"""
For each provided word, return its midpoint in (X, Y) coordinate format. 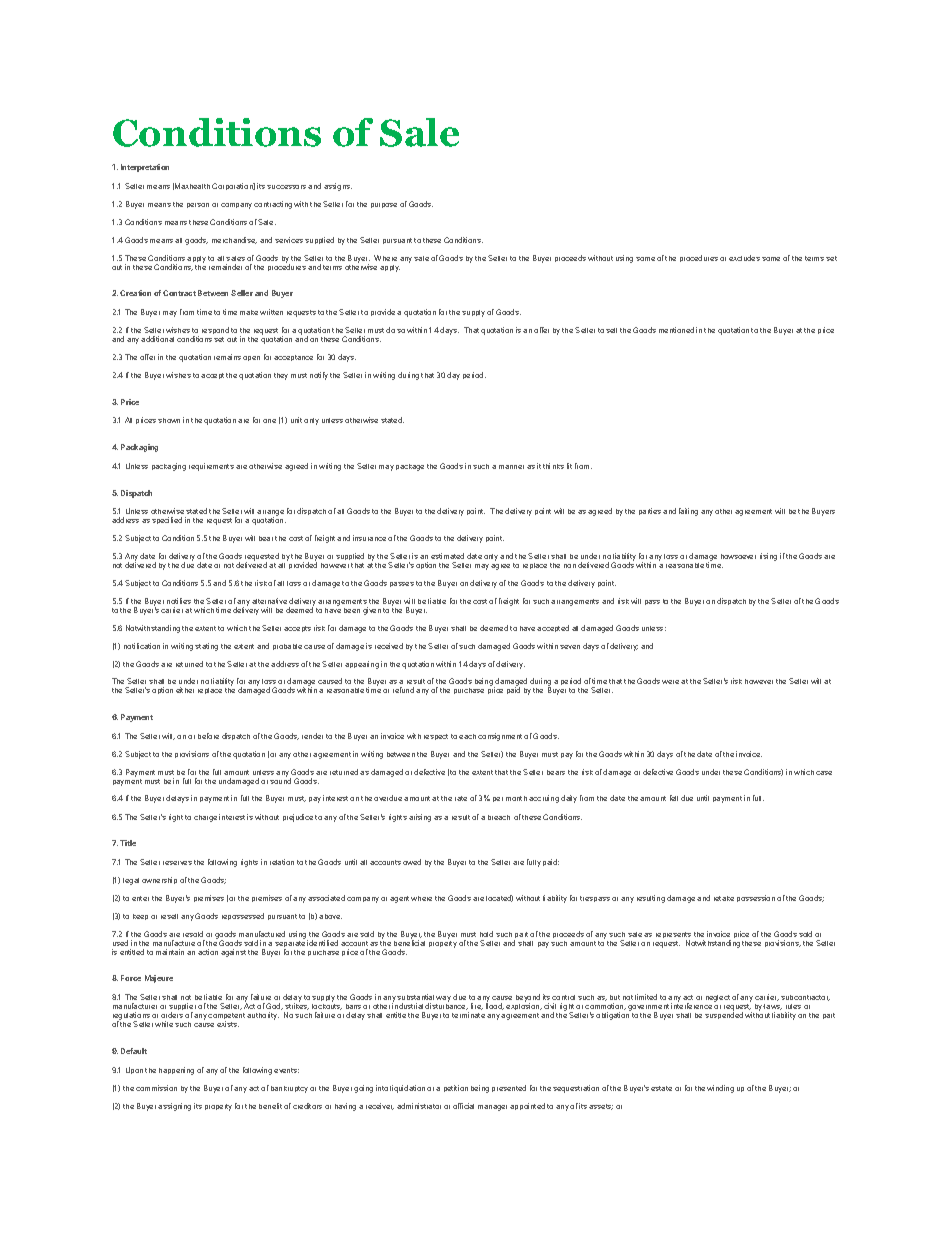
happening (176, 1071)
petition (456, 1088)
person (198, 205)
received (389, 646)
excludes (744, 258)
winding (720, 1089)
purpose (384, 205)
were (670, 682)
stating (206, 647)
"""
> **EXERCISE INSTRUCTIONS**:
Please rewrite all the rows above, request line included, shifting each coordinate pair by adding 14 to both of its numbers and leaving every other part of the text unchanged. Leave the pictures out of your answer.

> **SOLVED EXERCISE**:
For each provided word, return its midpoint in (X, Y) coordinate format. 
happening (190, 1085)
petition (470, 1102)
person (212, 219)
received (403, 660)
excludes (758, 272)
winding (734, 1103)
purpose (398, 219)
were (684, 696)
stating (220, 661)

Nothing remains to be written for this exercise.